- _Brano estratto_:
-----

Siamo abituati a pensare alle prigioni come luoghi fisici di reclusione per scontare pene o perché c’è qualcuno che tiene recluso qualcun’ altro con la forza e con la minaccia.
Questa è sicuramente una prigionia durissima perché limita la libertà di movimento ma è anche la forma di reclusione meno diffusa. Esiste, infatti, un tipo di prigionia più diffusa e meno visibile agli occhi degli altri che è quella mentale. La libertà di pensiero oltre che di movimento è un diritto costituzionalmente tutelato che dovrebbe appartenere a tutti gli uomini di qualsiasi ambito.
La prigionia psicologica che limita la libera espressione del pensiero e del proprio modo di essere può dipendere da persone o fattori esterni o anche da propri limiti o stati d’animo .
La censura è sicuramente la fonte principale di limitazione del libero pensiero e di libera espressione della propria personalità. Questa può avvenire per mezzo della stampa o di altri mezzi di comunicazione di massa ma può anche colpire l’espressione dei singoli. Spesso la censura è preventiva e può essere ottenuta per mezzo della forza, della minaccia, del ricatto, della corruzione. Ma questa può anche essere ottenuta mediante forme di disturbo o di “ lavaggi psicologici”. La censura ha spesso carattere politico; cioè è fatto divieto di trattare argomenti non graditi al potere esecutivo. Sono i regimi totalitari a farne massimo uso per impedire azioni sovversive del popolo. I regimi totalitari fascisti e comunisti del XX secolo hanno applicato un controllo sistematico della comunicazione limitando l’espressione, il pensiero, la parola, la stampa.

-----

- _Cosa fare_:
• 1. Secondo il brano sulla prigionia mentale, qual è la fonte principale di limitazione del libero pensiero?
• 2. Riporta senza modifiche la parte del brano sulla prigionia mentale che si apre con le parole contenenti "Siamo abituati a" e si chiude con "di qualsiasi ambito.".

- _Dati disponibili_:

-----

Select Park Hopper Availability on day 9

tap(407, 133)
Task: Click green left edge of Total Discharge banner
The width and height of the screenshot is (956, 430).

-----

- _Risultati dell'esercizio_:
• 1. La censura è la fonte principale di limitazione del libero pensiero e della libera espressione della propria personalità.

• 2.
Siamo abituati a pensare alle prigioni come luoghi fisici di reclusione per scontare pene o perché c’è qualcuno che tiene recluso qualcun’ altro con la forza e con la minaccia.
Questa è sicuramente una prigionia durissima perché limita la libertà di movimento ma è anche la forma di reclusione meno diffusa. Esiste, infatti, un tipo di prigionia più diffusa e meno visibile agli occhi degli altri che è quella mentale. La libertà di pensiero oltre che di movimento è un diritto costituzionalmente tutelato che dovrebbe appartenere a tutti gli uomini di qualsiasi ambito.